**本文抜粋:**
当たり前だが、臨床試験は「微妙な問題」を取り扱う。露骨に明らかな問題は臨床試験の適応範囲にはない。
利き腕でない腕で手術したらどうなるか?
とか
目隠ししたまま手術したらどうなるか?
みたいなテーマで研究することはできない。このような命題は誰の目にも明らかな問題だからだ。
AとBの手術方法、どちらが有効?
という場合でも、外科医の感覚であきらかにAがよい、ということであれば臨床試験は成立しない。そのロジックは「目隠ししたまま、、」の延長線上にある。
ある人はAがよいといい、別の人はBがよいといい、治療成績は施設によってバラバラ、、、うーん、悩ましい。こういうのが臨床試験に向いている命題なのである。
そして、臨床試験を行う前に、AとBのどちらがよいかは事前に予見することは不可能である。予見ができれば臨床試験をする意味がなくなるからである。予見ができない以上、AとBのどちらに振り分けられるべきかどうかも、分からない。このような議論は、なぜかあちこちの倫理委員会でよく議論になるけれども、意味のない議論である。

**問題:** 上にある臨床試験についての文章を、一字一句変えずに全文抜き出してください。

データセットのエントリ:
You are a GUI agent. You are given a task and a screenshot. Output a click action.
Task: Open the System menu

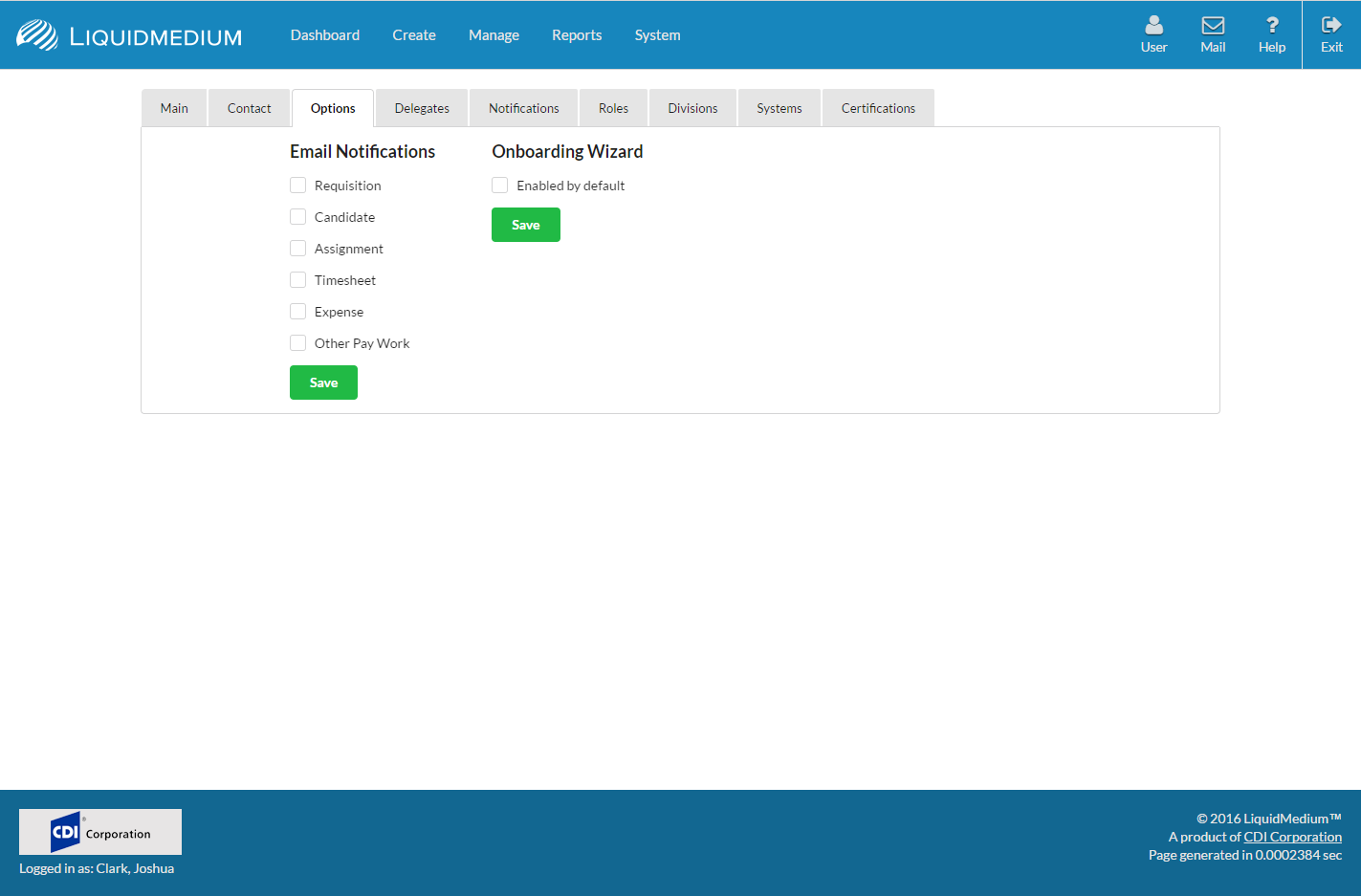(657, 35)
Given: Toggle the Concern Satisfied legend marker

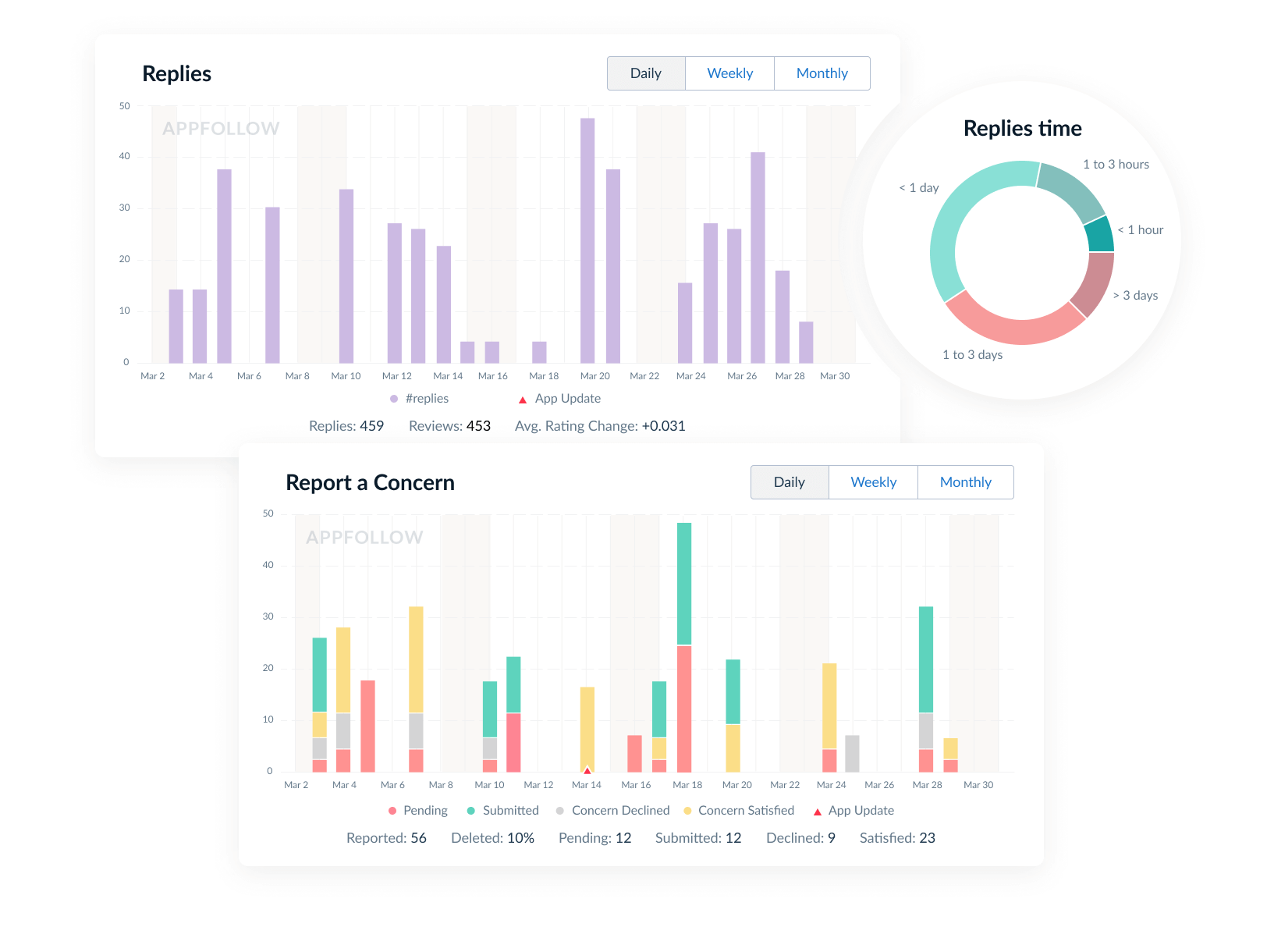Looking at the screenshot, I should pyautogui.click(x=687, y=811).
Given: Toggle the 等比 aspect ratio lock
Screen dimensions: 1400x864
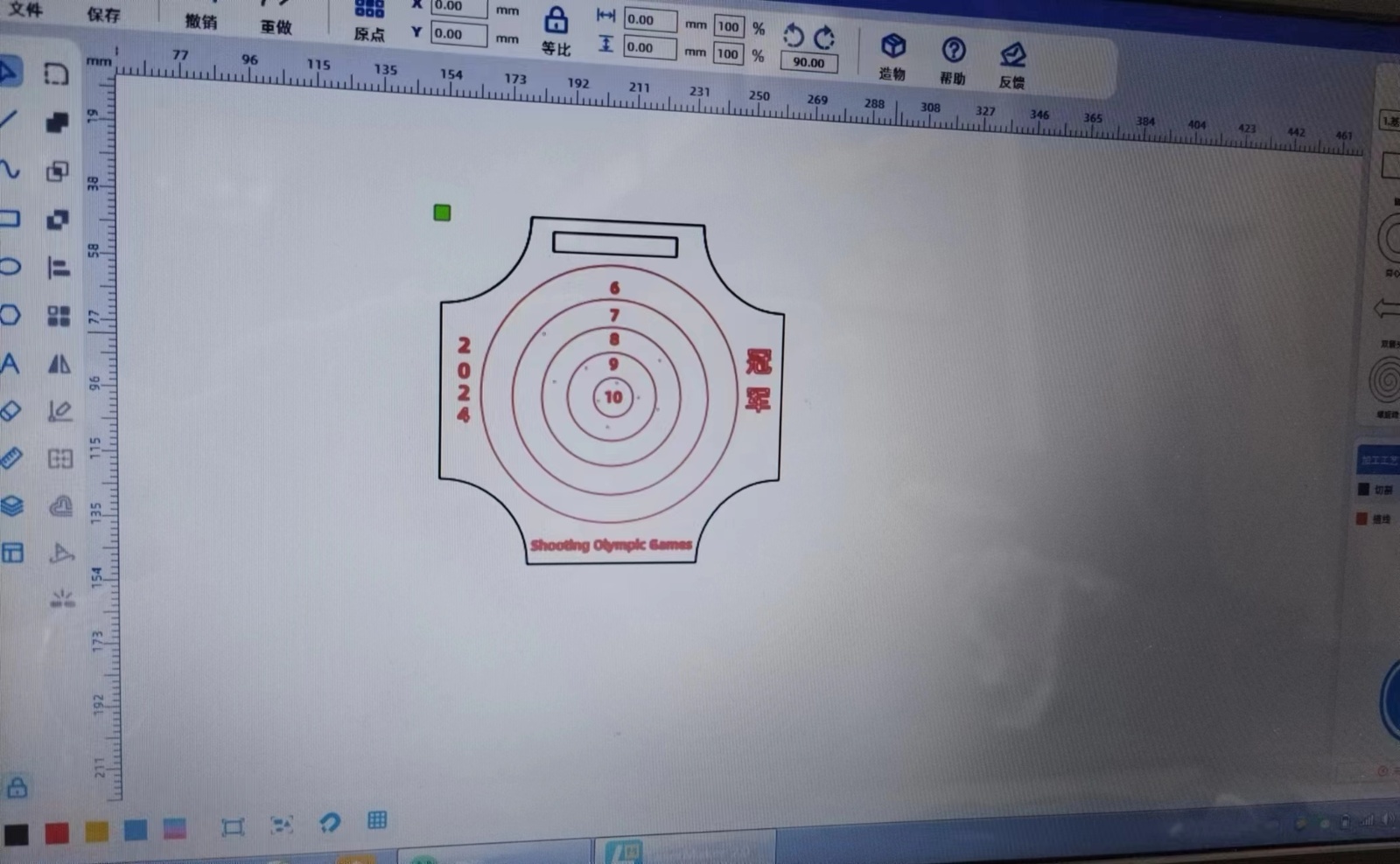Looking at the screenshot, I should coord(556,21).
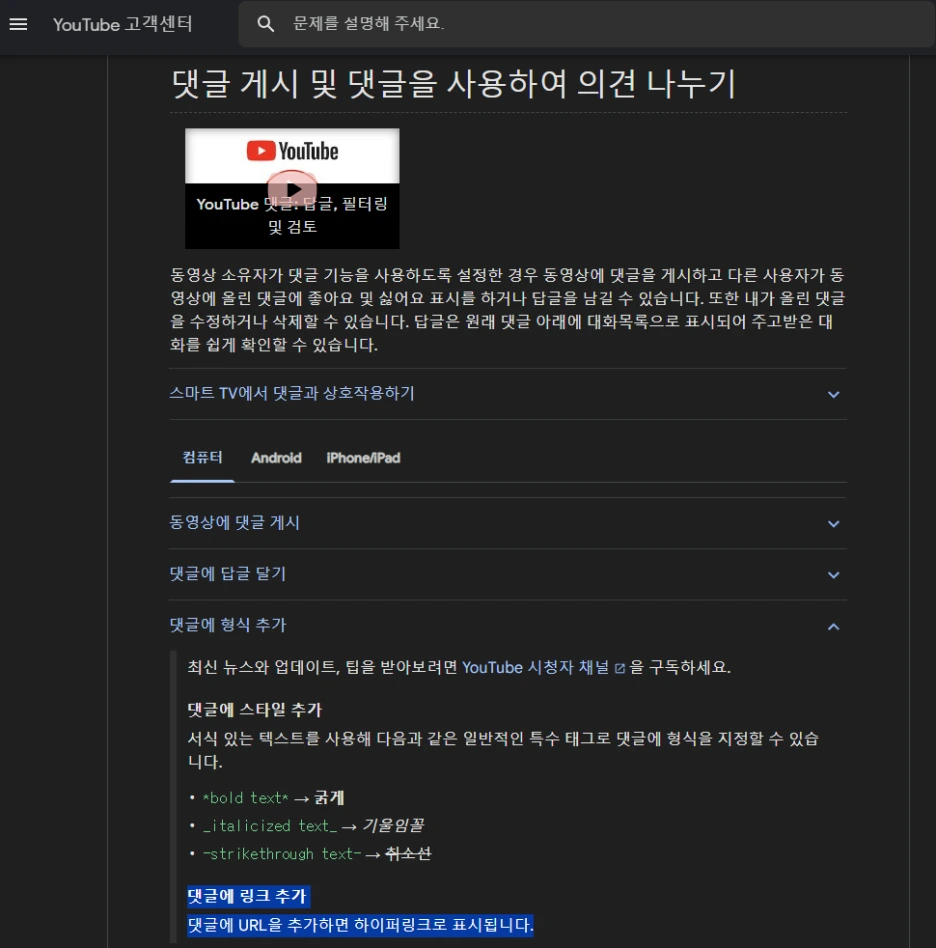This screenshot has width=936, height=948.
Task: Switch to the Android tab
Action: [276, 458]
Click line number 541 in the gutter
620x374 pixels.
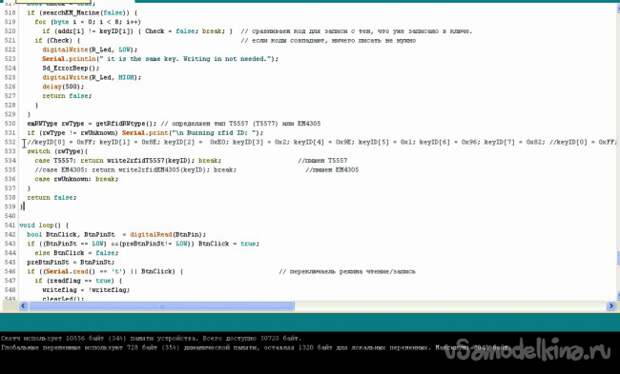10,225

**解答:**
当たり前だが、臨床試験は「微妙な問題」を取り扱う。露骨に明らかな問題は臨床試験の適応範囲にはない。
利き腕でない腕で手術したらどうなるか?
とか
目隠ししたまま手術したらどうなるか?
みたいなテーマで研究することはできない。このような命題は誰の目にも明らかな問題だからだ。
AとBの手術方法、どちらが有効?
という場合でも、外科医の感覚であきらかにAがよい、ということであれば臨床試験は成立しない。そのロジックは「目隠ししたまま、、」の延長線上にある。
ある人はAがよいといい、別の人はBがよいといい、治療成績は施設によってバラバラ、、、うーん、悩ましい。こういうのが臨床試験に向いている命題なのである。
そして、臨床試験を行う前に、AとBのどちらがよいかは事前に予見することは不可能である。予見ができれば臨床試験をする意味がなくなるからである。予見ができない以上、AとBのどちらに振り分けられるべきかどうかも、分からない。このような議論は、なぜかあちこちの倫理委員会でよく議論になるけれども、意味のない議論である。